*Kutipan untuk Dibaca*

━━━━━━━━━━

Sebaliknya, pemain-pemain yang berproses alami secara bertahap tanpa tekanan besar untuk menjadi pemain elite justru berhasil menembus klub hingga timnas. Ia pun menunjuk dirinya sebagai bagian dari pemain itu. ”Proses itu harus (dijalani). Asal tekun dan displin,” kata Teuku yang pensiun dini karena cedera patah kaki.
Karier Teuku dimulai sebelum usianya menginjak 16 tahun. Ia bergabung dengan klub Indonesia Muda Jakarta Selatan, anggota perserikatan Persija. Awalnya, ia anak gawang atau pengambil bola saat pertandingan. Seiring proses, Teuku dipercaya menjadi pemain inti klub tersebut.
Dari situ, Teuku mengikuti seleksi klub Jayakarta Jakarta Pusat, anggota perserikatan Persija pada usia 16-17 tahun. Dia mulai mengalami latihan lebih keras, seperti berlari dan mengolah bola dengan memakai rompi pasir, pemberat kaki, serta bola berat. Tidak lama, ia berhasil menembus skuad inti Persija dan masuk tim PSSI ”putih” atau timnas Indonesia lapis kedua dari tiga lapisan yang ada.
”(Salah satu kuncinya) orangtua saya tidak ambisius (terhadap karier sepak bola anaknya). Orangtua saya mendukung sewajarnya. Seperti Ibu yang selalu menyiapkan makanan ketika saya akan berangkat berlatih. (Padahal) mereka tidak pernah lihat saya latihan. Ibu baru lihat saya ketika sudah main di Persija (dalam pertandingan). Bapak lihat saya ketika main untuk PSSI putih di Bandung (Jawa Barat),” tutur pria berdarah Aceh tersebut.
Sayangnya, Teuku menuturkan, dari dulu hingga sekarang masih banyak pelatih dan orangtua yang tidak memahami itu. Pelatih justru menjerumuskan pemain muda untuk berlatih dan bertanding melebihi kapasitas usianya. Ini karena tidak semua pelatih usia muda, terutama di SSB, memiliki kapasitas melatih dengan baik atau memiliki sertifikat kepelatihan.

━━━━━━━━━━

*Materi yang Diberikan*
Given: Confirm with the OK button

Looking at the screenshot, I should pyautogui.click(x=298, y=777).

━━━━━━━━━━

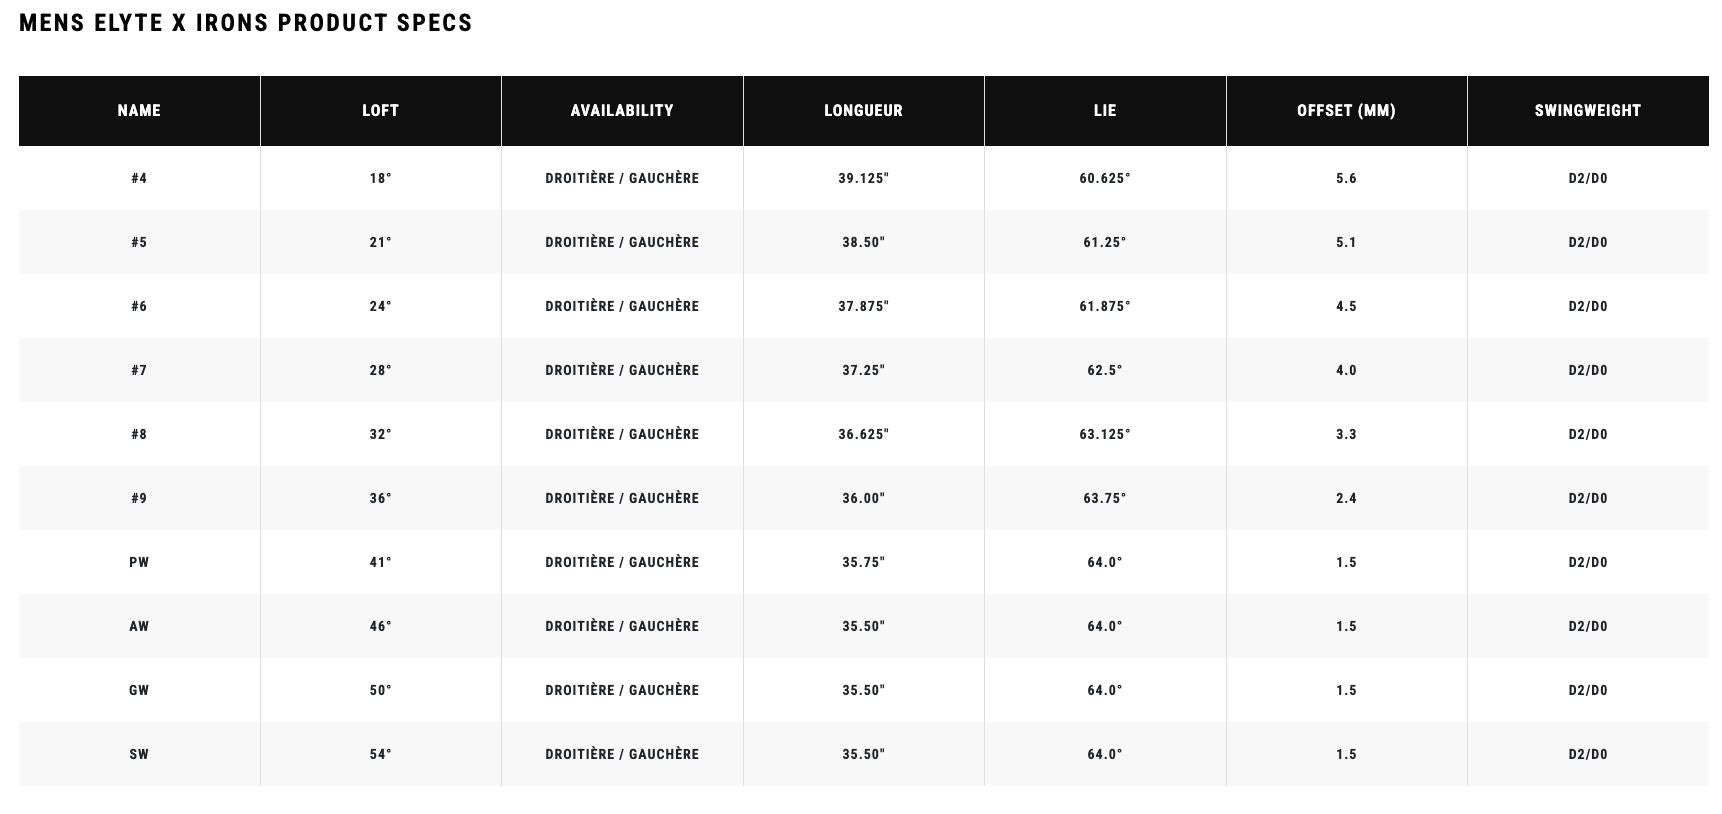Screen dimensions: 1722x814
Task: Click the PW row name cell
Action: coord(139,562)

━━━━━━━━━━

*Tugas A*
Menurut kutipan tentang karier Teuku, apa yang menyebabkan Teuku pensiun dini?
*Tugas B*
Ubah paragraf dalam kutipan tentang karier Teuku yang diawali "Karier Teuku dimulai" menjadi daftar singkat yang tetap memuat fakta utamanya.
*Tugas C*
Tuliskan persis dari kutipan tentang karier Teuku bagian mulai dari "Dari situ, Teuku" sampai dengan "berdarah Aceh tersebut.".

*Jawaban Lengkap A*
Teuku pensiun dini karena cedera patah kaki.

*Jawaban Lengkap B*
- Karier Teuku dimulai sebelum usianya 16 tahun.
- Ia bergabung dengan klub Indonesia Muda Jakarta Selatan, anggota perserikatan Persija.
- Awalnya ia menjadi anak gawang atau pengambil bola saat pertandingan.
- Seiring proses, ia dipercaya menjadi pemain inti klub tersebut.

*Jawaban Lengkap C*
Dari situ, Teuku mengikuti seleksi klub Jayakarta Jakarta Pusat, anggota perserikatan Persija pada usia 16-17 tahun. Dia mulai mengalami latihan lebih keras, seperti berlari dan mengolah bola dengan memakai rompi pasir, pemberat kaki, serta bola berat. Tidak lama, ia berhasil menembus skuad inti Persija dan masuk tim PSSI ”putih” atau timnas Indonesia lapis kedua dari tiga lapisan yang ada.
”(Salah satu kuncinya) orangtua saya tidak ambisius (terhadap karier sepak bola anaknya). Orangtua saya mendukung sewajarnya. Seperti Ibu yang selalu menyiapkan makanan ketika saya akan berangkat berlatih. (Padahal) mereka tidak pernah lihat saya latihan. Ibu baru lihat saya ketika sudah main di Persija (dalam pertandingan). Bapak lihat saya ketika main untuk PSSI putih di Bandung (Jawa Barat),” tutur pria berdarah Aceh tersebut.